== The problem ==
State how many lines of the listing contain the word "right", with case counting, and give only that number.

(begin)

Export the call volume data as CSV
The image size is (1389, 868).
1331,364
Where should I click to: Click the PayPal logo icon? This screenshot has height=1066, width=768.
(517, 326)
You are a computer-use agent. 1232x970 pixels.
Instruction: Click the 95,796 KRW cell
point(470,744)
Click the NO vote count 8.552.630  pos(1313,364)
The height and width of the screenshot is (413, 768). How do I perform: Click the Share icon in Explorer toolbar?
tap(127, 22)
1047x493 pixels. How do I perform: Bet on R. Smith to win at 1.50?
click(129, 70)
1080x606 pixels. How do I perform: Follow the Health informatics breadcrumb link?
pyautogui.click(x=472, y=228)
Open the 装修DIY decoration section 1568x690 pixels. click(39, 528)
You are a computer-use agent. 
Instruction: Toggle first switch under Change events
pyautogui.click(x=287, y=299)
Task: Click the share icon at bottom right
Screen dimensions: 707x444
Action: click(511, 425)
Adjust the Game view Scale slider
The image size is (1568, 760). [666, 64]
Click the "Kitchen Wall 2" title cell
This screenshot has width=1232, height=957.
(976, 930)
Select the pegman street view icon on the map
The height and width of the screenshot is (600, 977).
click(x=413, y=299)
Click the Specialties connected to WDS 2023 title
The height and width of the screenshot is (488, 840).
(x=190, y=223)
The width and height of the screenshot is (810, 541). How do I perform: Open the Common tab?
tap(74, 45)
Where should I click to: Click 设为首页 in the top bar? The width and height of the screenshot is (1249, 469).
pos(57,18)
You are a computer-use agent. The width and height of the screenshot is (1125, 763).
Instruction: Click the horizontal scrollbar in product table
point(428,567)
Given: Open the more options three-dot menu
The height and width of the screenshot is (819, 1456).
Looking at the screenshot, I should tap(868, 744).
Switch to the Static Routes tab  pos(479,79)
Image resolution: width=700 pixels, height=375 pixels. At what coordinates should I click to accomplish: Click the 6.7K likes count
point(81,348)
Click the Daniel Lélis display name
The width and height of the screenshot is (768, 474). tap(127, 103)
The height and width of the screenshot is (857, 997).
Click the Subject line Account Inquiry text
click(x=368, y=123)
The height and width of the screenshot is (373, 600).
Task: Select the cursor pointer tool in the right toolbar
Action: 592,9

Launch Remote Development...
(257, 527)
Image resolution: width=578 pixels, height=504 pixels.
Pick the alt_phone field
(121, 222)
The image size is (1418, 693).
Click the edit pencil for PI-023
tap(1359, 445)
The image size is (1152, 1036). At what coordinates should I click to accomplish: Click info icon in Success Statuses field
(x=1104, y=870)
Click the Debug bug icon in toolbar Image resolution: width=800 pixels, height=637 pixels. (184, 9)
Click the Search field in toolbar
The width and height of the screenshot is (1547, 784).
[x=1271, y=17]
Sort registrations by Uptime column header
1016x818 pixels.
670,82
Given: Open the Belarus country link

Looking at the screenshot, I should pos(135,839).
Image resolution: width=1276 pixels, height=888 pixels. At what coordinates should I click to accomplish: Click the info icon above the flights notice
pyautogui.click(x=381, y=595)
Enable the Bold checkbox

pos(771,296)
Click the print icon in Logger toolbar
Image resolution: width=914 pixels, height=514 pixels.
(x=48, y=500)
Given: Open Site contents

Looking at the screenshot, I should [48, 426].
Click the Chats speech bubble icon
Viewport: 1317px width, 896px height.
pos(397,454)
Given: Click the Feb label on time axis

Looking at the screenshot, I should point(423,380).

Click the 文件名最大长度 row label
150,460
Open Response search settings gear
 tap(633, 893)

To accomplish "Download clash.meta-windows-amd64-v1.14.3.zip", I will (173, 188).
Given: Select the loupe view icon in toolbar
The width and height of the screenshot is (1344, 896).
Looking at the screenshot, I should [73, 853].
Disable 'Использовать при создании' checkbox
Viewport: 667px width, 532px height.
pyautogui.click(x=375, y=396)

(end)

== Result ==
2